Hey, here to review! :D

"Sometimes he walks alone,
Right by my room, unaware of his surroundings.
Is music playing to[[o]] loudly in his mind?
Are his thoughts racing to[[o]] fast?"

So, I have mixed emotions about this stanza...as your first, it is (along with the last) your most important, and I feel like it's close to having a decent hook, but then you just kind of lose it with the questions. I would put them in a way that's kind of wondering, but not in the form of a question. Example: "Sometimes I wonder if the music plays too loudly in his mind,/ or if his thoughts just race too fast."

This is merely a matter of opinion, but I felt as though it lost some of its impact.




"I wonder where he goes,
That boy that [[not "that," who]] walks alone.
I watch the leaves crumble beneath his feet, [[get rid of the comma]]
And the wind sweep through his dark hair." [[get rid of "dark," it's unnecessary]]

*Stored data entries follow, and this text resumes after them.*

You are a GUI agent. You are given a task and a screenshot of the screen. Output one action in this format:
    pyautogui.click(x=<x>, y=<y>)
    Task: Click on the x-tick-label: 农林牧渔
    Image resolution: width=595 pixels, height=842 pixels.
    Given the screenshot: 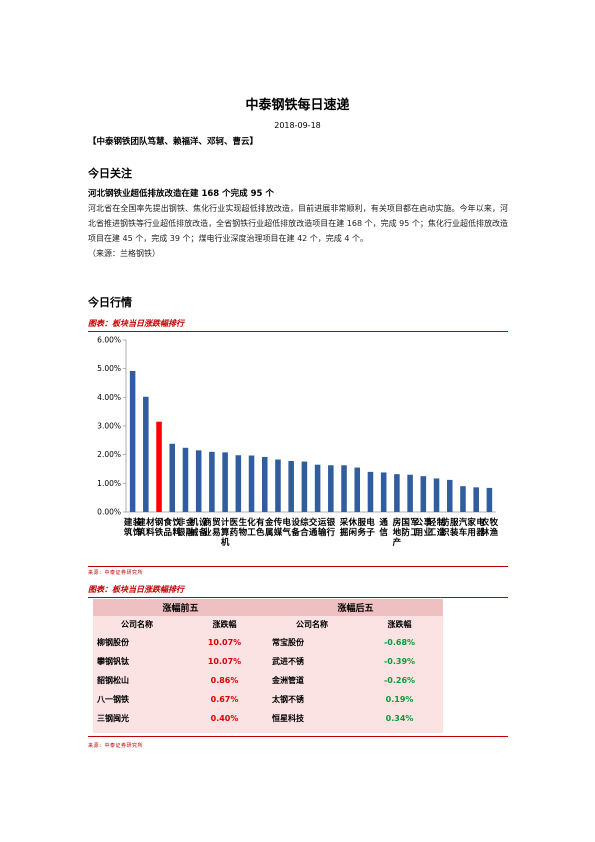 What is the action you would take?
    pyautogui.click(x=490, y=528)
    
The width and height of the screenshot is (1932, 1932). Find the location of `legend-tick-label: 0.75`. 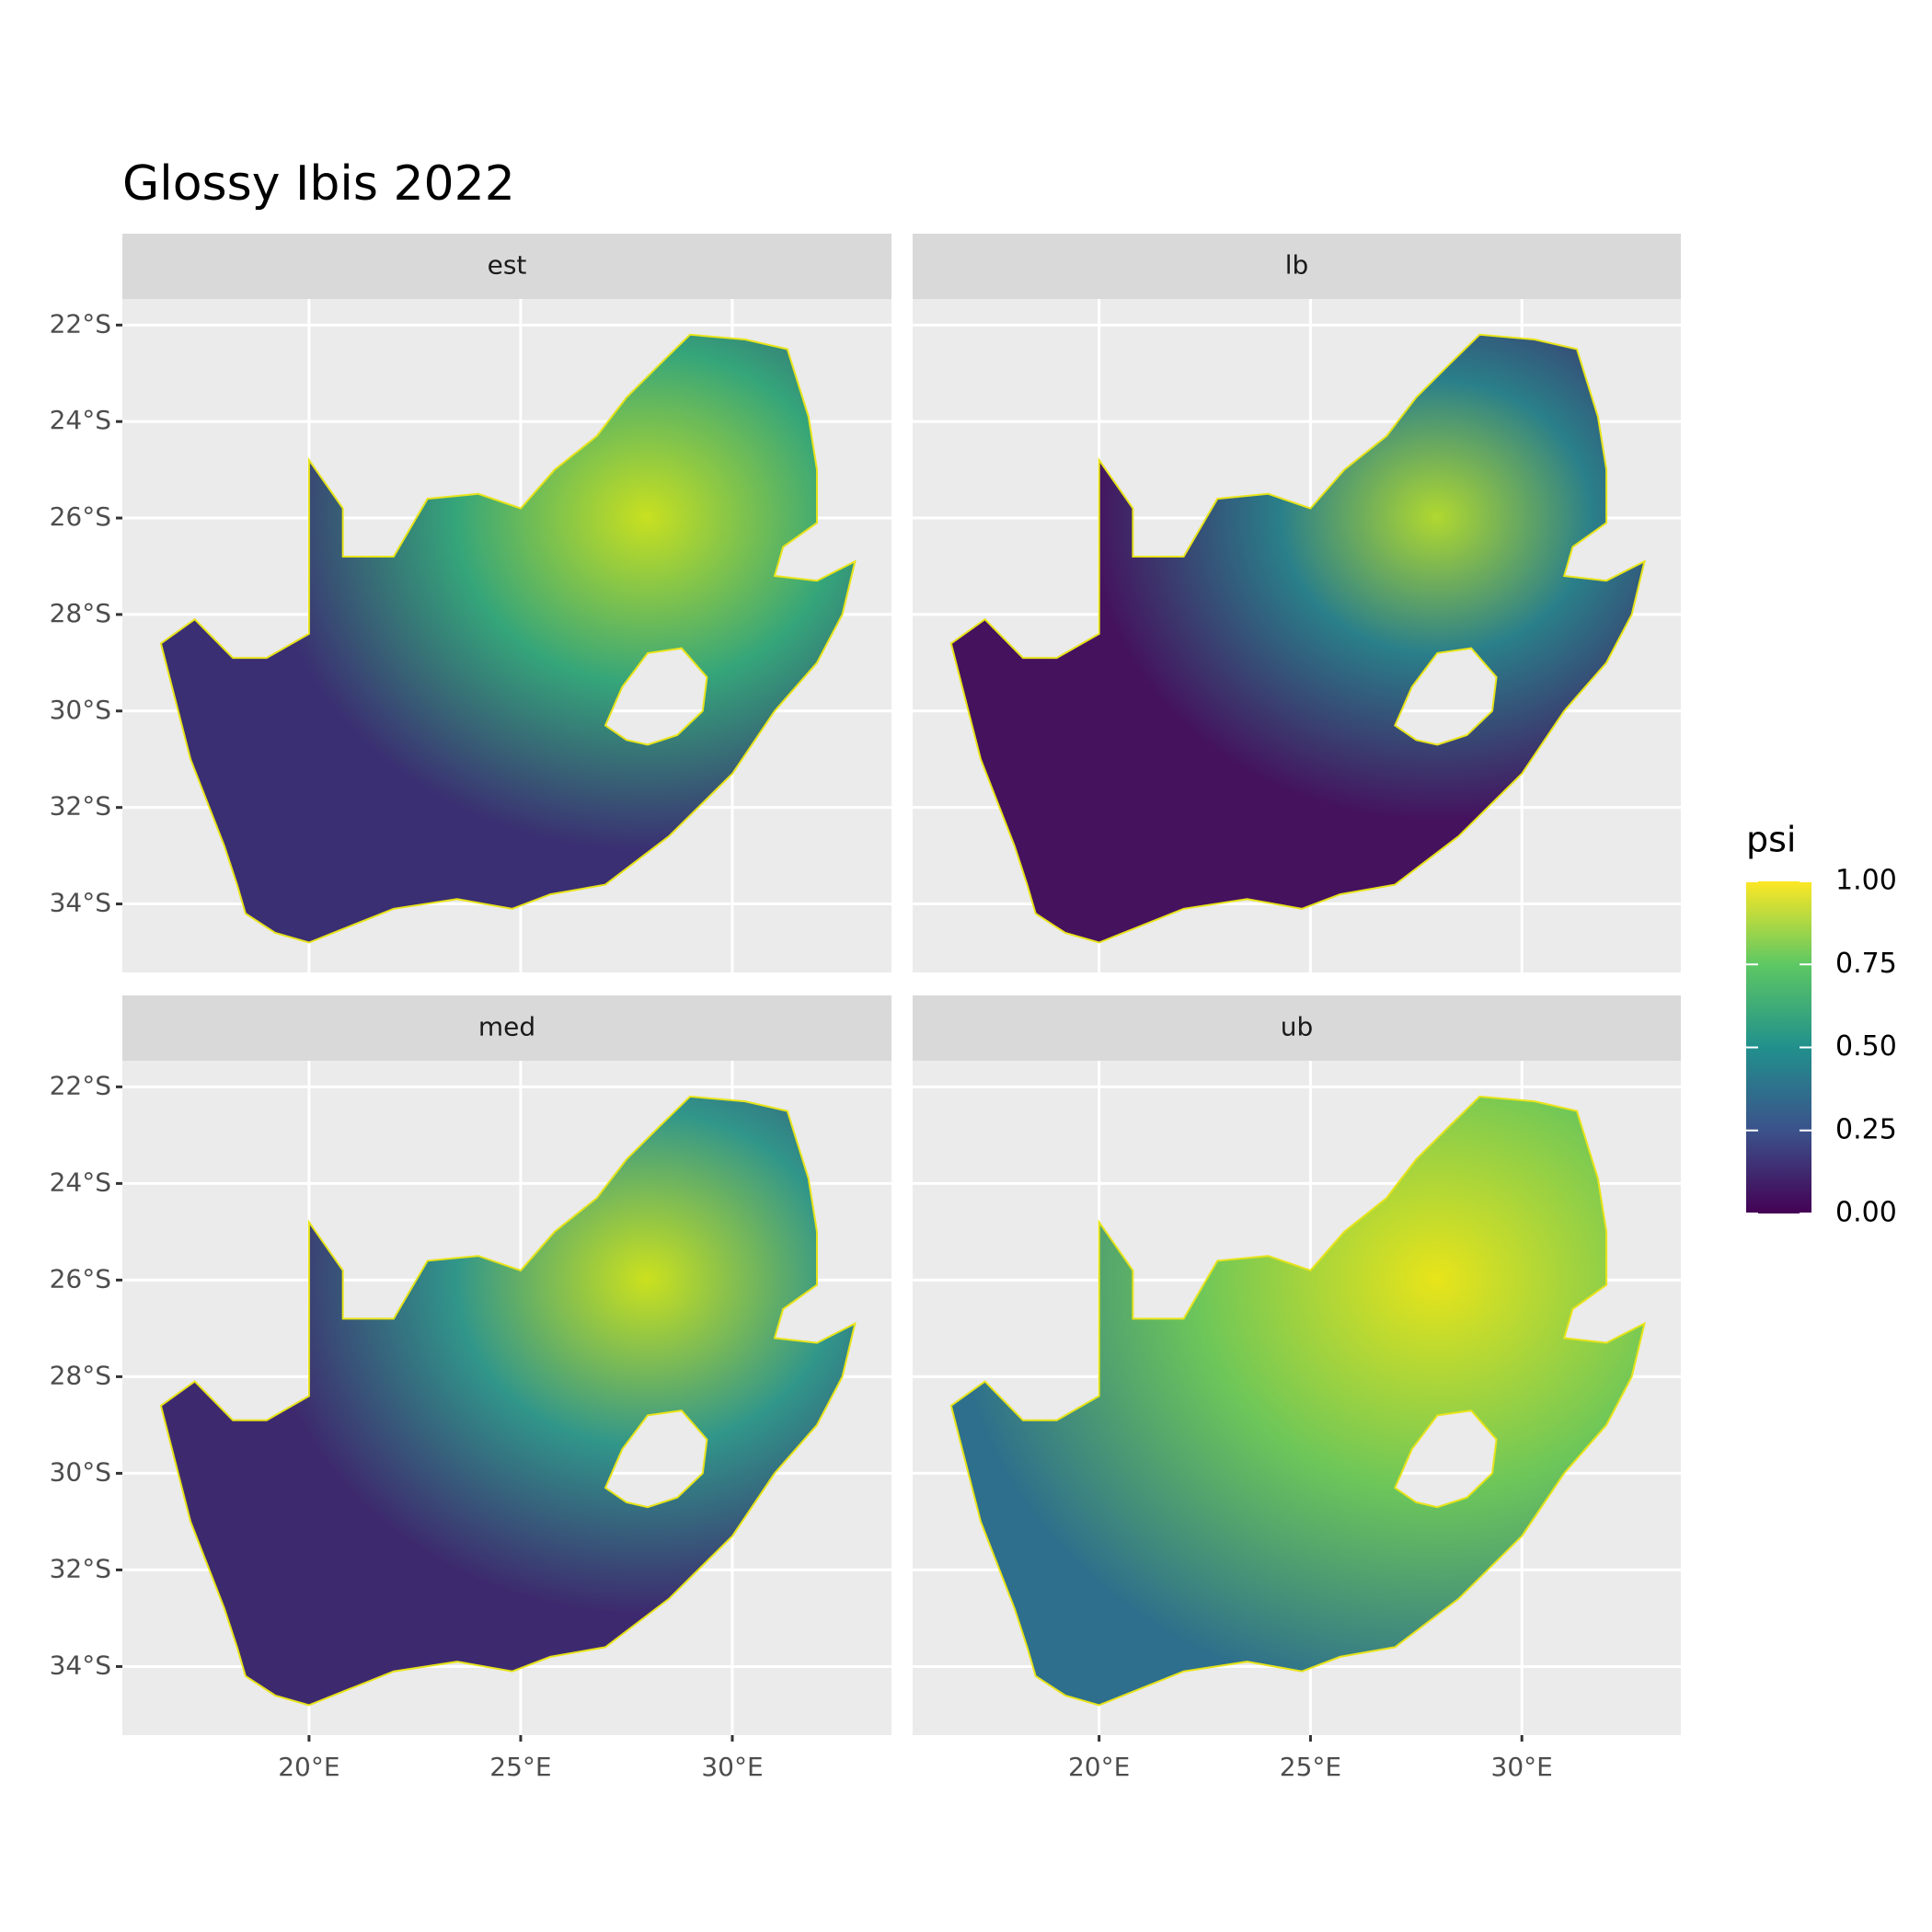

legend-tick-label: 0.75 is located at coordinates (1866, 964).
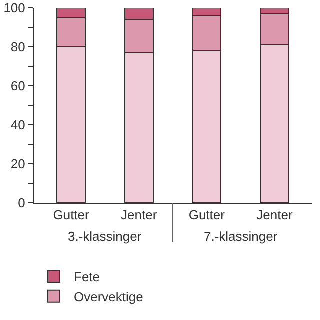  What do you see at coordinates (105, 236) in the screenshot?
I see `text: 3.-klassinger` at bounding box center [105, 236].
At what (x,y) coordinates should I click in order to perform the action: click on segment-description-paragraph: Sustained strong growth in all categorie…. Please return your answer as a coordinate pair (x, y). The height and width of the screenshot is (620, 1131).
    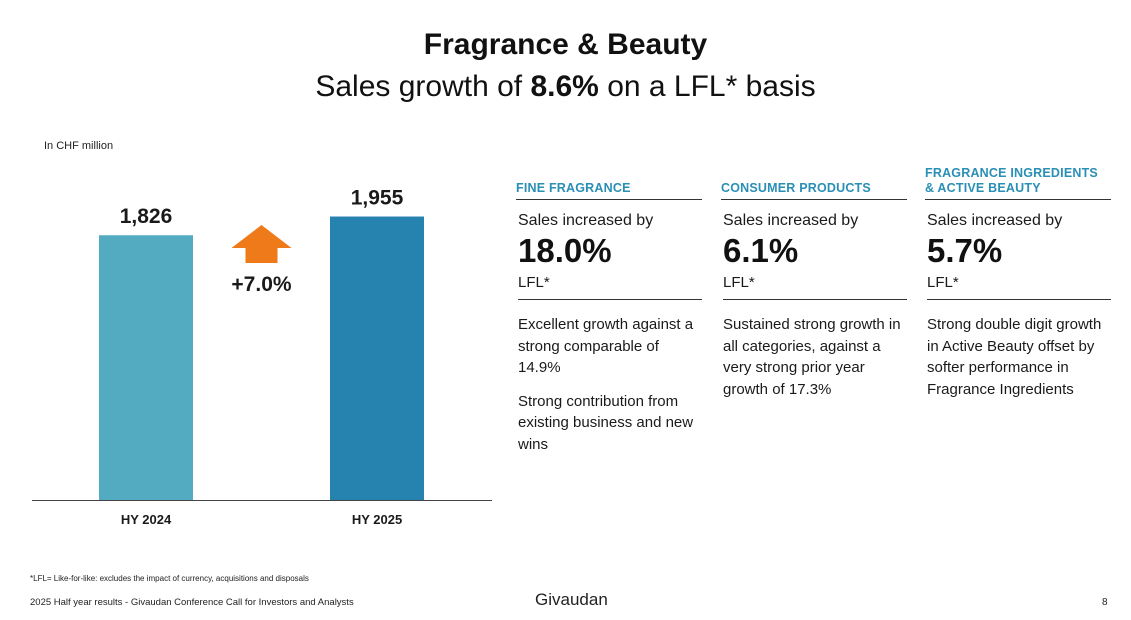
    Looking at the image, I should click on (812, 357).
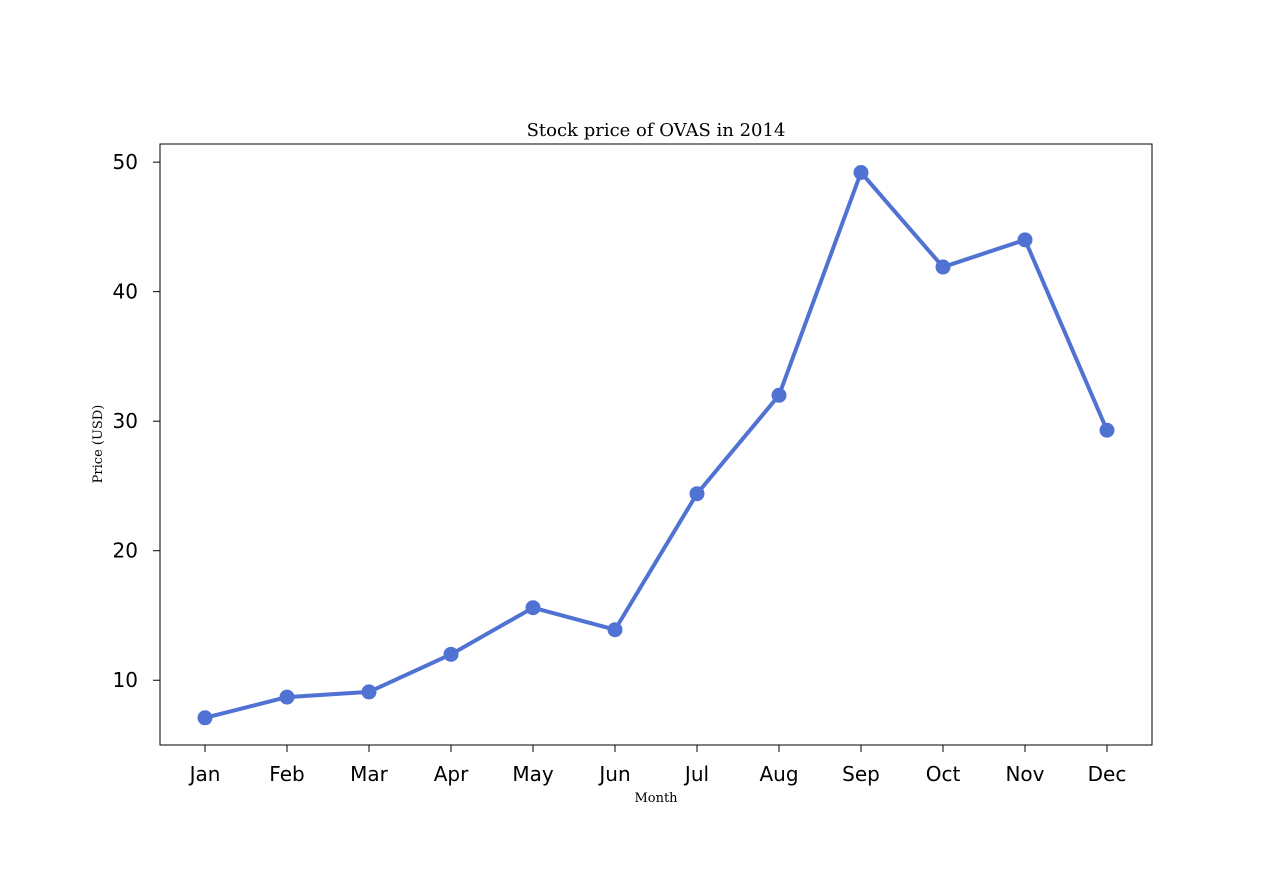 The image size is (1280, 880). What do you see at coordinates (286, 774) in the screenshot?
I see `x-tick-label: Feb` at bounding box center [286, 774].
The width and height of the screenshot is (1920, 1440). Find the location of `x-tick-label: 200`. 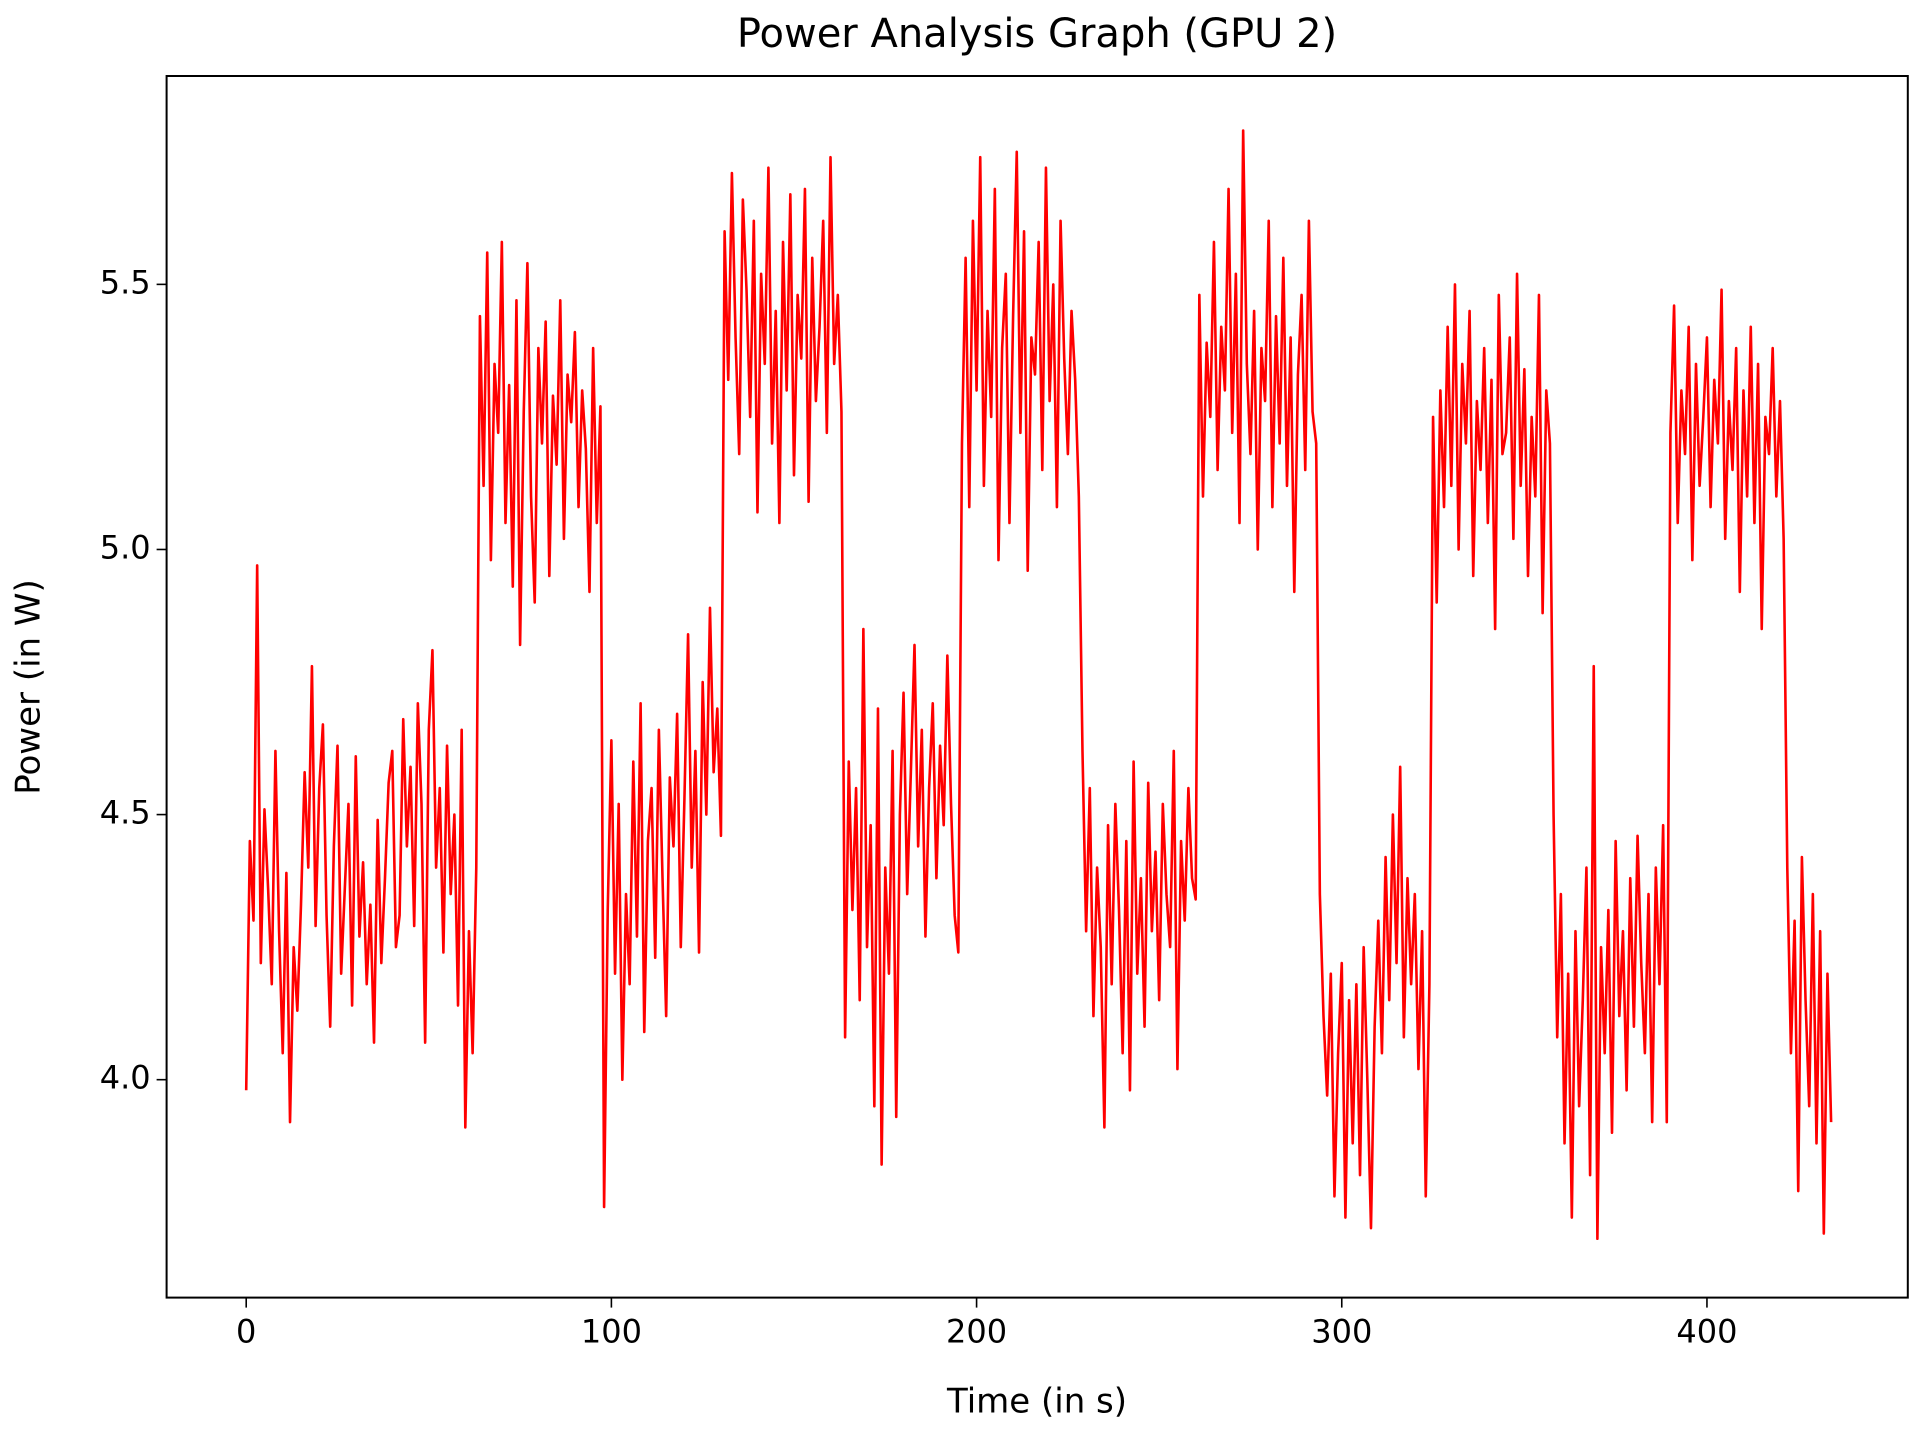

x-tick-label: 200 is located at coordinates (976, 1332).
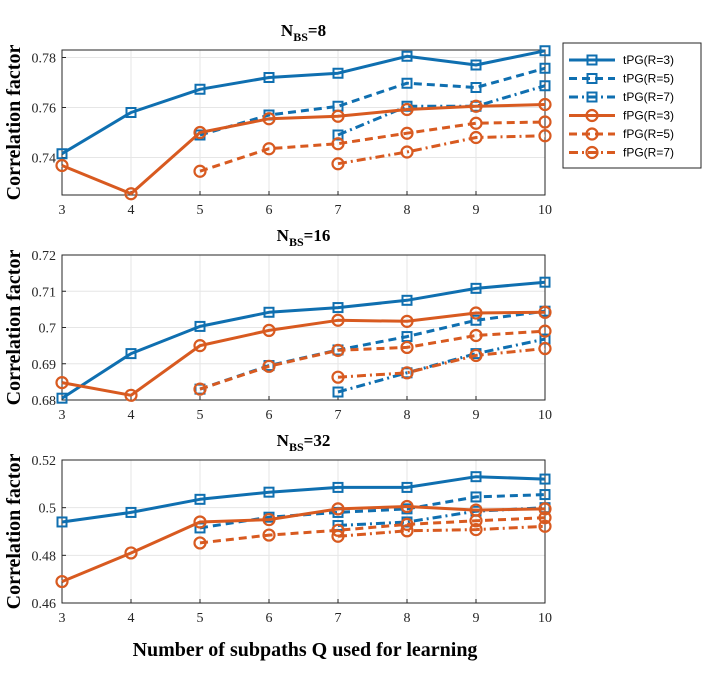  What do you see at coordinates (622, 79) in the screenshot?
I see `legend-entry: tPG(R=5)` at bounding box center [622, 79].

Conceptually, I thought this was really interesting. In fact, I like it quite a lot, and the straightforward style, the way it steadily climaxes, works really well. You switch from present to past tense, so fix that, clean this up a bit, and you'll have a grade-A poem.

Just out of curiosity, though, what's the story behind this? Did he die from the cold? Did he do it intentionally? Am I too dense to have picked up on context clues? I feel as though I don't know whether or not his death was intentional.

Anyway, keep writing!






Basically he didn't have a place to go and died, not on purpose. But thank you so much this helped a lot :)




“Rise like Lions after slumber In unvanquishable number. Shake your chains to earth like dew Which in sleep had fallen on you— Ye are many—they are few.”